今井 靖子. 高齢者の右室内海綿状血管腫の1例. J Cardiol Jpn Ed 2013; 8: 163 – 167.
概要
・心臓血管腫の発生母地は右室(36%)、左室(34%)であり、それぞれ心臓腔内と腔外がほぼ半数ずつである。
・症状は乏しく、他の検査で偶発的に見つかる場合が多い。腔内発生の場合は血栓形成や流出路狭窄をきたす場合がある。
・組織学的には海綿状血管腫、毛細管性血管腫、蔓状血管腫、良性血管内皮腫に分けられる。
今井 靖子. 高齢者の右室内海綿状血管腫の1例. J Cardiol Jpn Ed 2013; 8: 163 – 167.
画像所見
・超音波:可動性良好で境界明瞭。
・CT:均一〜不均一。
・MRI:T1WI低〜等信号、T2WI高信号。
ダイナミックでは肝血管腫に類似した辺縁〜中心部への造影効果進展所見を示す場合がある。
・遅延造影MRIで濃染。
今井 靖子. 高齢者の右室内海綿状血管腫の1例. J Cardiol Jpn Ed 2013; 8: 163 – 167.
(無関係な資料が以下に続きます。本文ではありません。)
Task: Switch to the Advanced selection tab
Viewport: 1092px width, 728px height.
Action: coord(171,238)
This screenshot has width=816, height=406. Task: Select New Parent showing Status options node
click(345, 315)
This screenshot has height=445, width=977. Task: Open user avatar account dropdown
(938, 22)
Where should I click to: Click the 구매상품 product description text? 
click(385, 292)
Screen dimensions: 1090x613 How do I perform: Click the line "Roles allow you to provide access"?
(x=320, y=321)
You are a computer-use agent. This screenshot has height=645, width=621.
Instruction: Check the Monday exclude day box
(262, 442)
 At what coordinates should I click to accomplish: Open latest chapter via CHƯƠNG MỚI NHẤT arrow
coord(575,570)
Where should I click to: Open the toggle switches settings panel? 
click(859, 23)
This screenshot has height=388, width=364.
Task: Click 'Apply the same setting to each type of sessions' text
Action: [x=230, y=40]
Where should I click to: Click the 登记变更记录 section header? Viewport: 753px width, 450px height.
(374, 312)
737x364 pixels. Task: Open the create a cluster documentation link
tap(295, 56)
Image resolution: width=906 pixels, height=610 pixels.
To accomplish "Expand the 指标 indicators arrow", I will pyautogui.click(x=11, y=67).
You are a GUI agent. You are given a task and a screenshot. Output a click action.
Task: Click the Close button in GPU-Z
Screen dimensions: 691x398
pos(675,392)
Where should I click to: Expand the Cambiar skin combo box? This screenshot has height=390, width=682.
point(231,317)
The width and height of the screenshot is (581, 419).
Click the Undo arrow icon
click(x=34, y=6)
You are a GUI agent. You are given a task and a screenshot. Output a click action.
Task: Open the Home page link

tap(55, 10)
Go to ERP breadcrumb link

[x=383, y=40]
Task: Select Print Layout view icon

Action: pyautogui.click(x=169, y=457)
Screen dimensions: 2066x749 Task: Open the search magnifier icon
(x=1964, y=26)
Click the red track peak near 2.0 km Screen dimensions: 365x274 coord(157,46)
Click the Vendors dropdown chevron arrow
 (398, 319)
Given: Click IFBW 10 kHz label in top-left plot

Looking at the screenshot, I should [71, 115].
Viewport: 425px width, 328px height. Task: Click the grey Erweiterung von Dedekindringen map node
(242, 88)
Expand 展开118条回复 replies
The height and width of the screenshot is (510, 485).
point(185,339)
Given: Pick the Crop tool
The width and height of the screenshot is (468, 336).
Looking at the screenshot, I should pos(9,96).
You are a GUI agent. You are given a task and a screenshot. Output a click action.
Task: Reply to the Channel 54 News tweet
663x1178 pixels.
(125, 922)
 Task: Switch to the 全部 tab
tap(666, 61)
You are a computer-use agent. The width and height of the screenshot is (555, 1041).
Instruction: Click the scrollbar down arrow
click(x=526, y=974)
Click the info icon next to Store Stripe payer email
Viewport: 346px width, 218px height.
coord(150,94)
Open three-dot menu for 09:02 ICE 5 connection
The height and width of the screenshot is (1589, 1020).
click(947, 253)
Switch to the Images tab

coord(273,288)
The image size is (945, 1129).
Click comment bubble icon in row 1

宇都宮大輔編著『心臓・血管疾患の画像診断』秀潤社, 2016, p184-185.
治療
・小さく無症状の場合は経過観察でもよいが、致死性不整脈をきたし突然死することもあり、原則的には手術が推奨される。
・粘液腫は術後再発する場合があるが、血管腫に術後再発の報告はなく、術後予後は良好である。
・本症例も超音波による術後経過観察が行われており、現在まで再発や術後合併症は認められない。